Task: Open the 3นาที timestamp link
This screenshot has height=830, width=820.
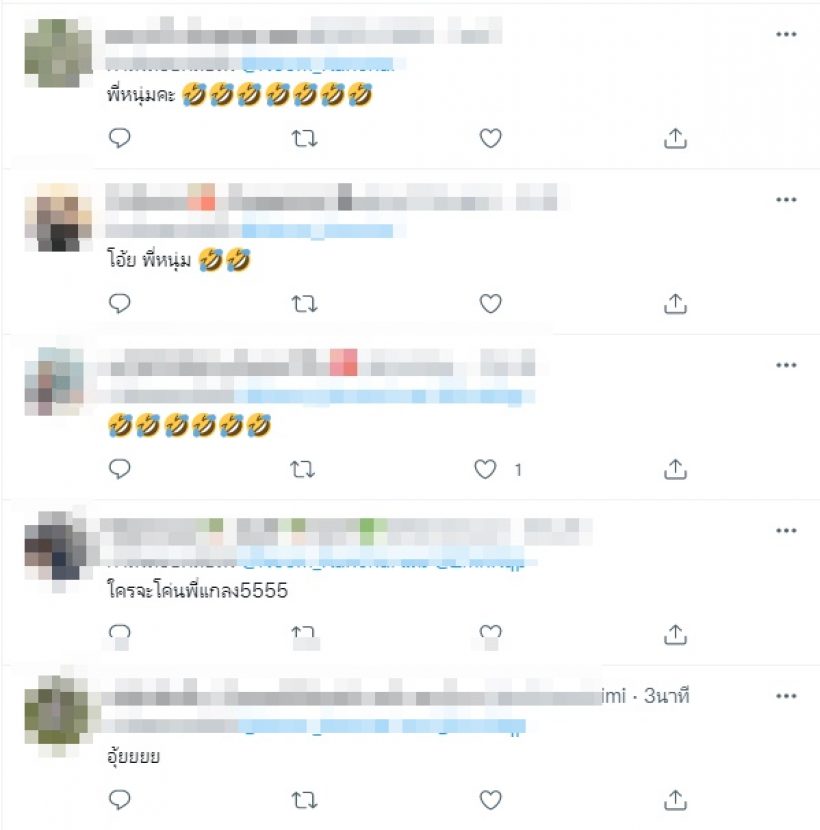Action: [x=666, y=696]
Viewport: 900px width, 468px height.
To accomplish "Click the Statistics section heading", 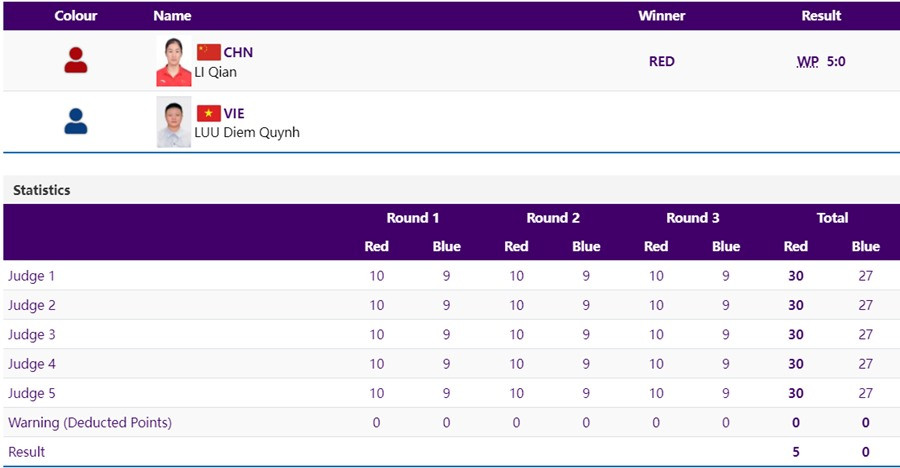I will [42, 190].
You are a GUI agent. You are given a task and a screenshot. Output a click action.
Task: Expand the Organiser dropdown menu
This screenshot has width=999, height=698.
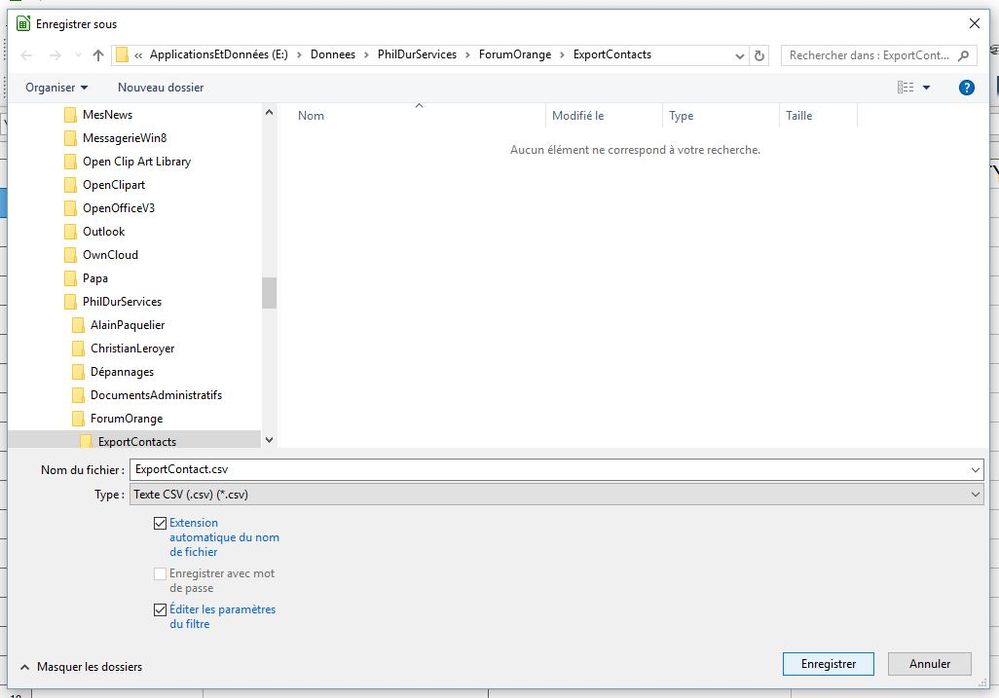point(57,88)
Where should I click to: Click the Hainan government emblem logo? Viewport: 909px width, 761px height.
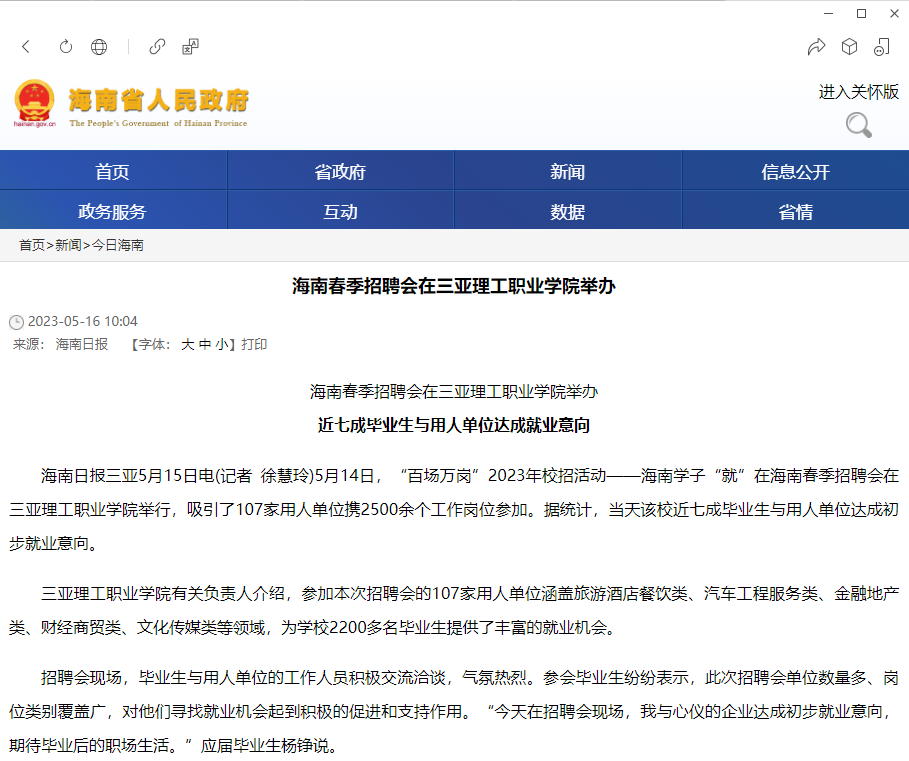point(35,102)
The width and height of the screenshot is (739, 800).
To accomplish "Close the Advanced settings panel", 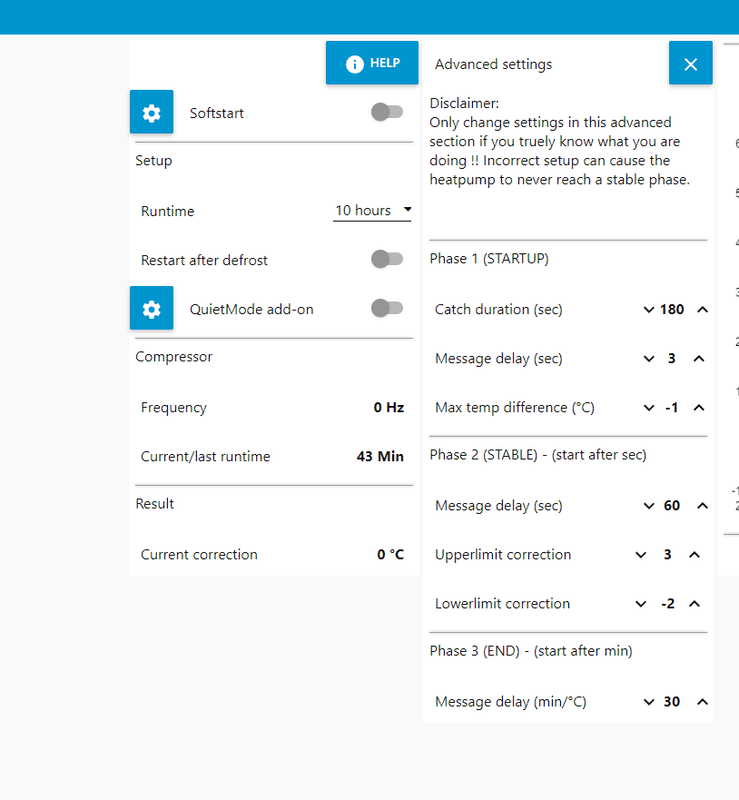I will [x=690, y=64].
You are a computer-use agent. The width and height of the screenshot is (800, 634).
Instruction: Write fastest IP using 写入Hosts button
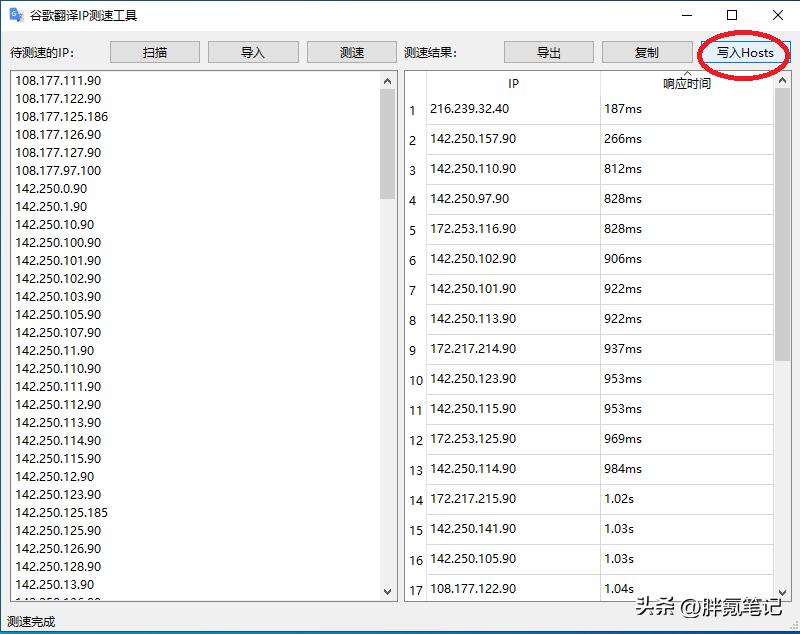[745, 53]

* * *

What must be returned is only the number of lines in the records that hold the word "agent".

2